The Climate Action Plan’s strategies were developed based on three major factors—consideration of the reductions needed to meet state-wide targets and local goals, the sources and distribution of emissions revealed in the GHG inventory, and the existing programs, policies and resources of Pasadena.
The Climate Action Plan is also subject to future revisions as new technologies emerge and State legislation are adopted.
Pasadena’s Climate Action Plan is divided into five strategies, 27 measures, and 142 actions that have the potential to reduce local GHG emissions from community-wide activities of residents, businesses, and municipal operations.
Among the various strategies and actions for the Plan are analyzing the City’s Greenhouse gas emission levels and identifies major contributors; establishing a baseline from which future GHG emissions will be compared; to set local reduction goals and develop a strategy consistent with California’s targets consistent with AB 32, SB 32, and EO S-3-05; identifying existing and new programs to achieve reductions; monitoring and evaluating their progress.
Pasadena adopted a Green City Action Plan in 2006, and compiled a “green team” to oversee the plan’s sustainability goals and develop a sustainability program.
“This plan perfectly encapsulates all of the original work and plans of that team,” said Mayor Terry Tornek.
The sustainability program continues throughout several City departments and includes work programs such as Public Works’ Zero Waste Strategic Plan, Pasadena Water and Power’s Power Integrated Resources Plan, and Department of Transportation’s Bicycle Transportation Action Plan.
The timeframe for the CAP extends from the date of adoption through the year 2035, consistent with the horizon year of the 2015 General Plan.
A community-wide inventory of GHG emissions was prepared for the year 2009 to establish a baseline, or a reference point, from which the City could set future emissions reduction goals and measure progress.
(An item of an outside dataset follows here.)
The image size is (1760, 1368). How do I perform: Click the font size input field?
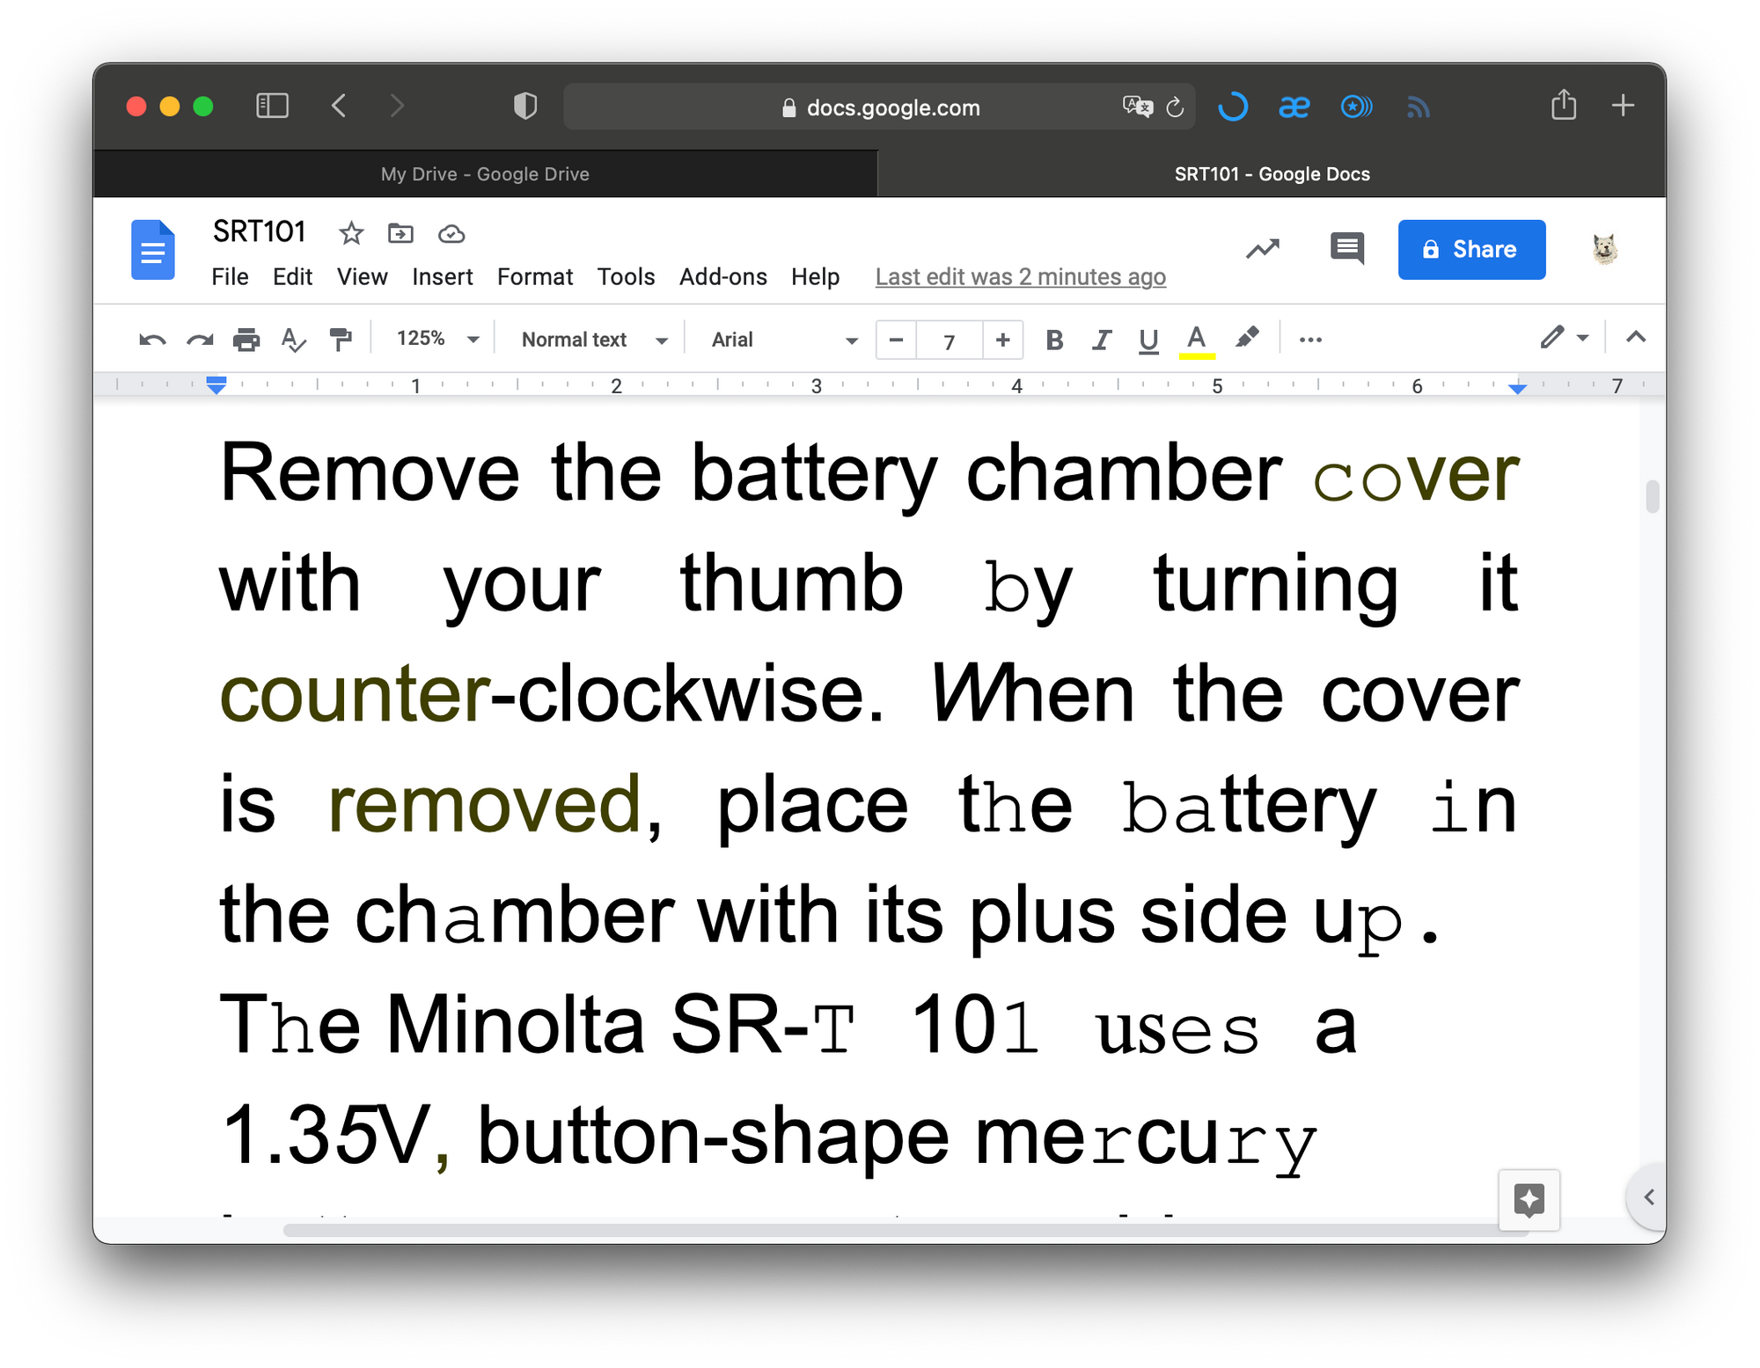tap(949, 340)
The 2009 baseline inventory accounts for emissions in metric tons of carbon dioxide equivalent (MT C02e) resulting from four sectors: energy, transportation, water, and solid waste.
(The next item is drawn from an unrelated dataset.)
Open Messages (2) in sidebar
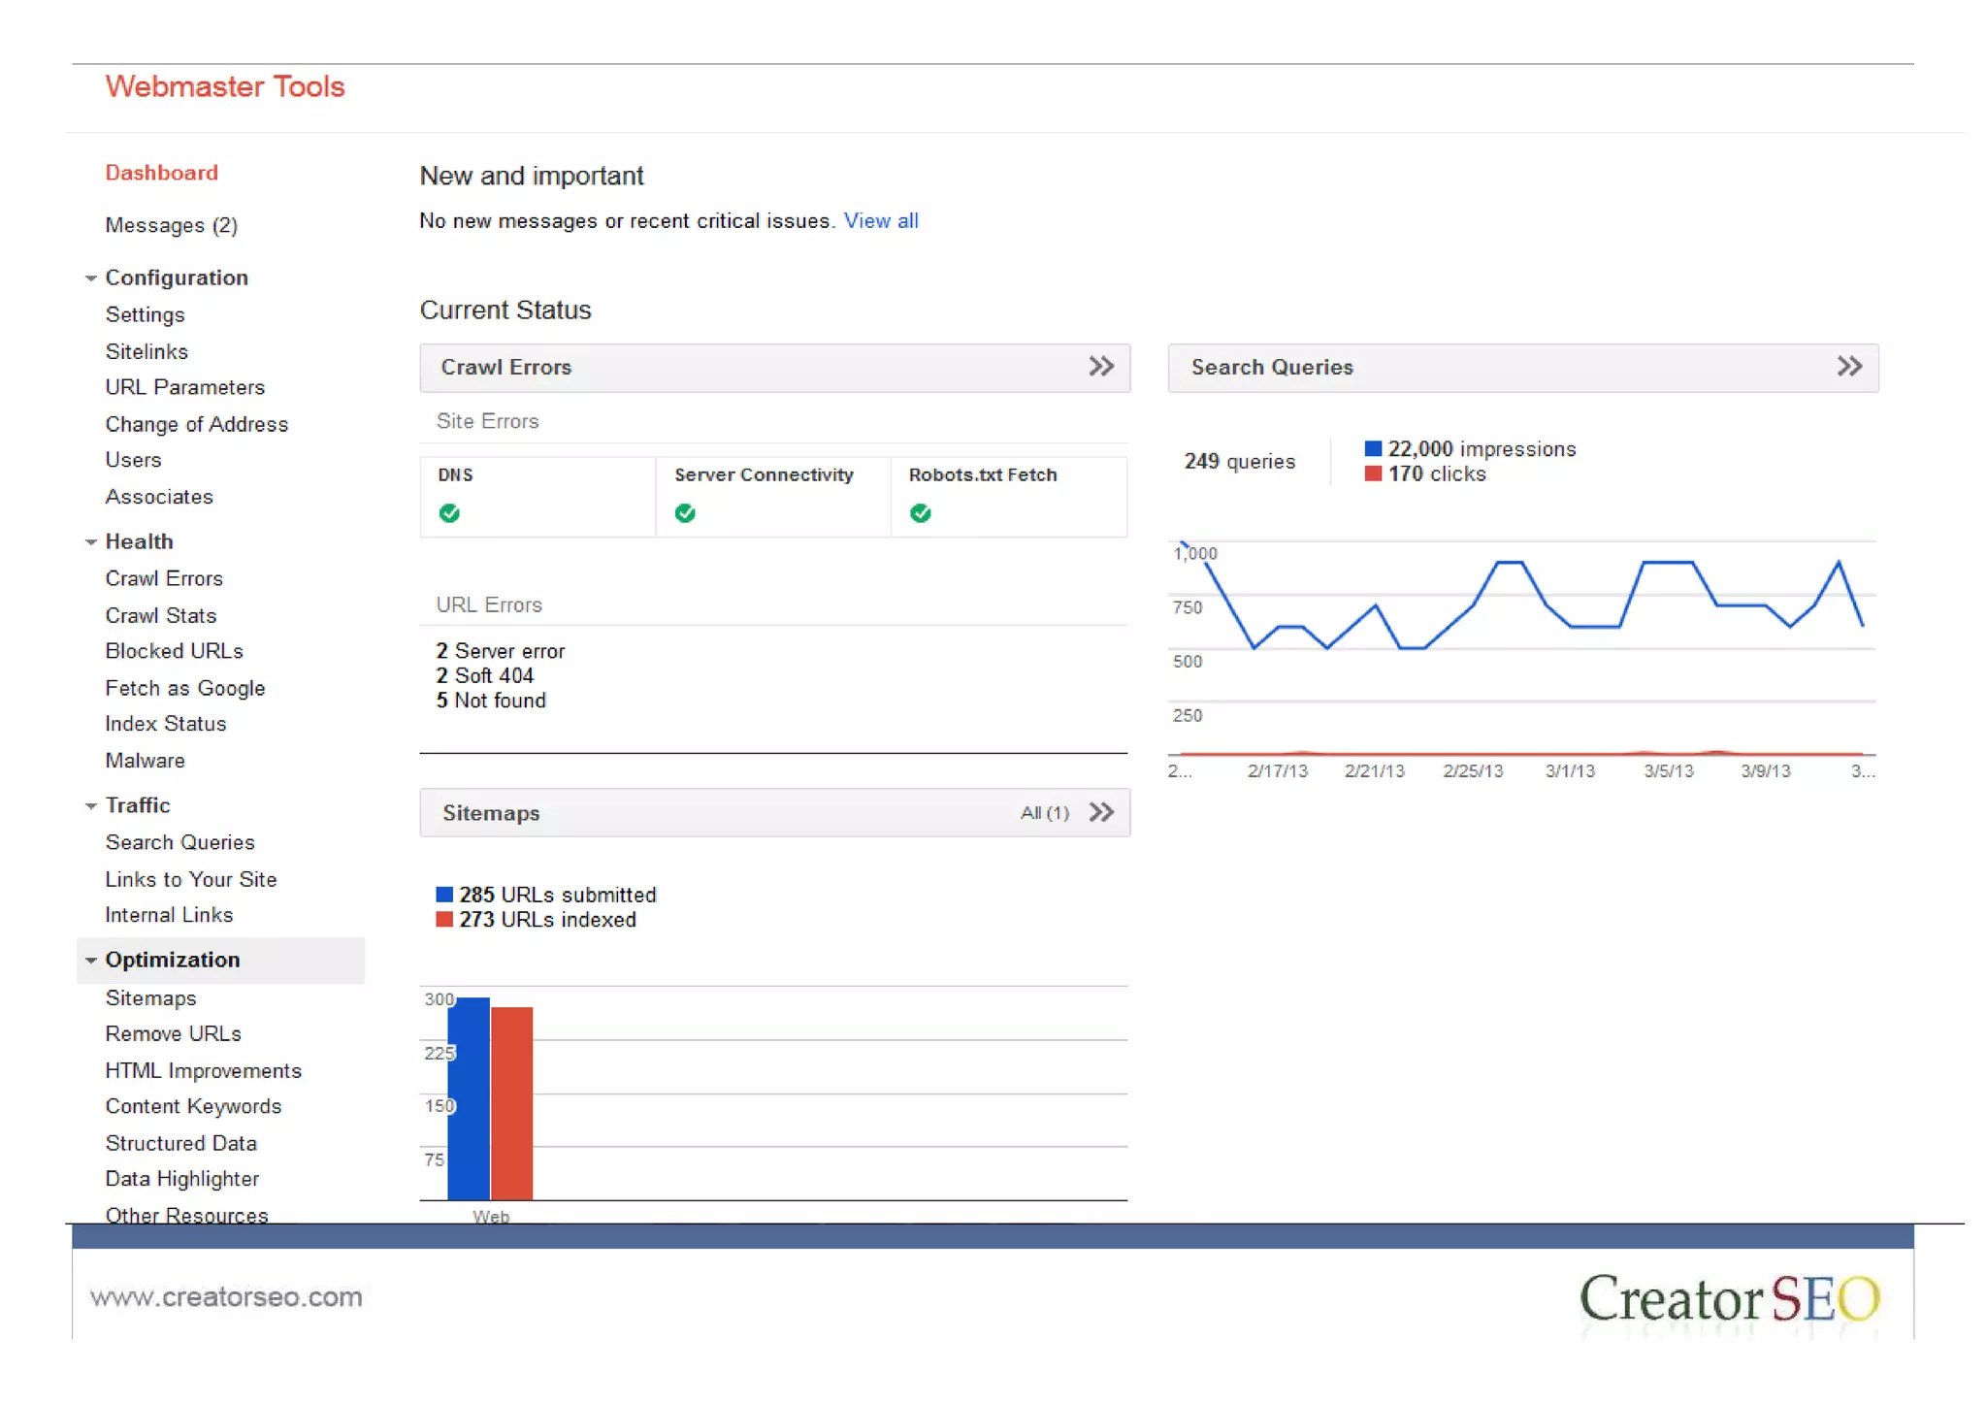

MT C02e is a metric measure used to compare the emissions from different greenhouse gases based upon their global warming potential (GWP).
In 2009, community-wide GHG emissions were approximately 2,044,921 MT C02e. The transportation sector accounted for the largest portion of emissions, contributing approximately 52 percent of the community-wide total. Energy use was the second largest producer of emissions, contributing approximately 47 percent of the community- wide total.
Based on Pasadena’s adjusted forecast, community-wide emission is forecasted to be 1,671,934 MTC02e by 2020 (approximately four percent below the state-wide target). It is forecasted that community-wide emissions will continue to decline over the next few decades and by 2050 emissions are forecasted to be 1,262,573 MTC02e.
According to the Planning Department presentation, if no additional actions are taken, the City will likely fall short of meeting the state-wide targets for the years 2030 and 2050 by approximately 365,153 MT C02e and up to 957,151 MT C02e, respectively.
The CAP also identifies five principal strategies to achieve the City’s GHG reduction goals for the years 2020, 2030, and 2035—Sustainable Mobility and Land Use, Energy Efficiency and Conservation, Water Conservation, Waste Reduction, and Urban Greening.
The transportation and energy sectors offer the most reduction potential, according to the report. A significant proportion of Pasadena’s residential buildings were built more than 30 years ago, prior to the adoption of California’s energy efficiency standards.
“Considerable opportunities exist to reduce energy consumption, utilize energy more efficiently, and increase use of renewable energy within these structures,” the report added.
The Climate Action Plan also contains 142 implementation actions that are ambitious, yet attainable and include a combination of ordinances, policies, programs, and incentives, as well as outreach and educational activities.